INGLES

PROFESORA: INGRID YANCY

Introducción. Lengua materna
Hasta la fecha, tanto los varios trabajos teóricos que se han realizado sobre la didáctica de lenguas segundas y extranjeras como el Diccionario de términos clave de ELE (DTC, Centro Virtual Cervantes) han tratado los términoslengua materna (lengua primera, lengua propia), lengua extranjera y lengua segunda (lengua meta, lengua objeto) de manera algo reduccionista. De este modo, se ha definido la lengua materna o L1 (anticuados quedan hoy en día los términos lengua nativa y lengua natal) como la primera lengua que aprende el ser humano y aquella que se convierte en su instrumento natural de pensamiento y comunicación; esto es, la que emplea con mayor espontaneidad y menor esfuerzo, contraponiendo el concepto al de lengua extranjera (LE) o lengua segunda (L2). En concreto, y según las distintas corrientes teóricas, la L1 puede hacer referencia a la lengua de la madre, a la lengua de uso habitual en la familia (transmitida normalmente de generación en generación) o a la lengua que uno siente como propia (como signo de identidad individual y comunitaria) (cf. DTC). Según el Diccionario de la Real Academia Española (DRAE), la lengua materna sería “la que se habla en un país, respecto de los naturales de él”, y es sinónimo de lengua popular y lengua natural.

Lengua extranjera vs. lengua segunda
Se habla de lengua extranjera cuando una lengua no es L1 ni lengua propia del país en que se estudia o aprende (es decir es lengua de otro país). En el caso del español ha dado pie al acrónimo ELE ‘español (como) lengua extranjera’ (anticuado E/LE), que empezó a utilizarse ya en los años 80.
El término lengua meta (LM, del inglés target language/ object language) es la lengua objeto de aprendizaje, ya sea formal o natural, y engloba los términos de lengua extranjera y lengua segunda.
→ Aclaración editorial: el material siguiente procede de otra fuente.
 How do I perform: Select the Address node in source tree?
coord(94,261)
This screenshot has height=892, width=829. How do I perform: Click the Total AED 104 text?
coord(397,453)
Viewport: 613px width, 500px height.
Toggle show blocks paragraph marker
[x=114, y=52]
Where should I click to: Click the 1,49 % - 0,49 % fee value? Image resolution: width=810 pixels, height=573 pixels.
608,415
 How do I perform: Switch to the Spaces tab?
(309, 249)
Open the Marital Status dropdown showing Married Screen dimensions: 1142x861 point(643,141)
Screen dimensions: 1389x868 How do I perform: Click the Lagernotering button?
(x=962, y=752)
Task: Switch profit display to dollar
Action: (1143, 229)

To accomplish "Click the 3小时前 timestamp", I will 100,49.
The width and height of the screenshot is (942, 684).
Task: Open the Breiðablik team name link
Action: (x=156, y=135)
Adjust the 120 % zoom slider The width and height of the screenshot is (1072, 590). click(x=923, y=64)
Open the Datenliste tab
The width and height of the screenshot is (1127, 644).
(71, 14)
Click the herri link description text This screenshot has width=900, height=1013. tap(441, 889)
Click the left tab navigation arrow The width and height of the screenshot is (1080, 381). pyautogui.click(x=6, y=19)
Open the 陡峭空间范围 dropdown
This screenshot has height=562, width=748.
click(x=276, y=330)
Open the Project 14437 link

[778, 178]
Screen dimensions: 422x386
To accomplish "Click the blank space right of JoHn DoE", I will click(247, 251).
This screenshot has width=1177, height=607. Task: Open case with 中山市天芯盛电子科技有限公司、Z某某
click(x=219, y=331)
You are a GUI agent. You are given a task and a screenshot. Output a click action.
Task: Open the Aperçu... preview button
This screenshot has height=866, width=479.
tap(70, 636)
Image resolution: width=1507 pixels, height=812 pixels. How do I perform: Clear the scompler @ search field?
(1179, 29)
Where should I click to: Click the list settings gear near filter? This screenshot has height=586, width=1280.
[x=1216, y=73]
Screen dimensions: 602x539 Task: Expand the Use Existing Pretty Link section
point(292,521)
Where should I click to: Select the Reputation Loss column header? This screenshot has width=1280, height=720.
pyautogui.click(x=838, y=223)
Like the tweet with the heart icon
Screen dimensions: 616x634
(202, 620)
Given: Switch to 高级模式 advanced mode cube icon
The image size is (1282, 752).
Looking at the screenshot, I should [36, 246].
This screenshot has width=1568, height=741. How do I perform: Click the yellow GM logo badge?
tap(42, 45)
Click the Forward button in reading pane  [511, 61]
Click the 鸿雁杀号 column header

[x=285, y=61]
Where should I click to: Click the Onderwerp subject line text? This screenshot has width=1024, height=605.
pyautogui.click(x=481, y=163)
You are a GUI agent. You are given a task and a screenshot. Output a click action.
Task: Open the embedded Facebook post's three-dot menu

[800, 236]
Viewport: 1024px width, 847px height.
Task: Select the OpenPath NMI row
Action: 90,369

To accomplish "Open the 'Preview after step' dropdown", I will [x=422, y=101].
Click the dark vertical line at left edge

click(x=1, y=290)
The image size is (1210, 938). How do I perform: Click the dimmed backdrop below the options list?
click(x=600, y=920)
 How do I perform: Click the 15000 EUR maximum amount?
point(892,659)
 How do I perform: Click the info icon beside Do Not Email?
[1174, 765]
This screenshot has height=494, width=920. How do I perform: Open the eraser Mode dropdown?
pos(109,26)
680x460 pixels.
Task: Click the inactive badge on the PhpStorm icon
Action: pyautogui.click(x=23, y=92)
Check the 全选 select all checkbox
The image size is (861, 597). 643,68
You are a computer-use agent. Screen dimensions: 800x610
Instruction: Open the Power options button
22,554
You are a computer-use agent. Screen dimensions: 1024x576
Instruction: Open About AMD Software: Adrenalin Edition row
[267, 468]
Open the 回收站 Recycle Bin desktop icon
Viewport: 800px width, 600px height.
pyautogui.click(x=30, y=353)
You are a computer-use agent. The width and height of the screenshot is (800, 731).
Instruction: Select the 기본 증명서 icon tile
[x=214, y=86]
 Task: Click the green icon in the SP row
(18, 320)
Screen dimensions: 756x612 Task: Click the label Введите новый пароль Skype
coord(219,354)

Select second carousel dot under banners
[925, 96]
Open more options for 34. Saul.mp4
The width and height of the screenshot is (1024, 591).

La distinción entre una y otra (extranjera vs. segunda) se viene estableciendo, de manera general, teniendo presente la situación en que el alumno aprende la lengua meta. Así, si esta se aprende en un país donde la lengua no es ni oficial ni autóctona, se considera ‘lengua extranjera’. Por el contrario, si la lengua se aprende en un país donde coexiste como oficial o autóctona con otra u otras lenguas, se considera ‘lengua segunda’. He aquí el reduccionismo al que hacíamos referencia anteriormente.
Otra situación, cada vez más frecuente como consecuencia de los desplazamientos de población actuales, se produce cuando los emigrantes con una L1 común llegan a constituir una comunidad de habla relevante en el país de acogida (como por ejemplo los 50.5 millones de hispanos en EEUU, de acuerdo a los datos oficiales del U.S. Census 2010). En este caso, el español ha dejado de ser una LE para convertirse en una L2 (independientemente de que sea cooficial o no en dicho país).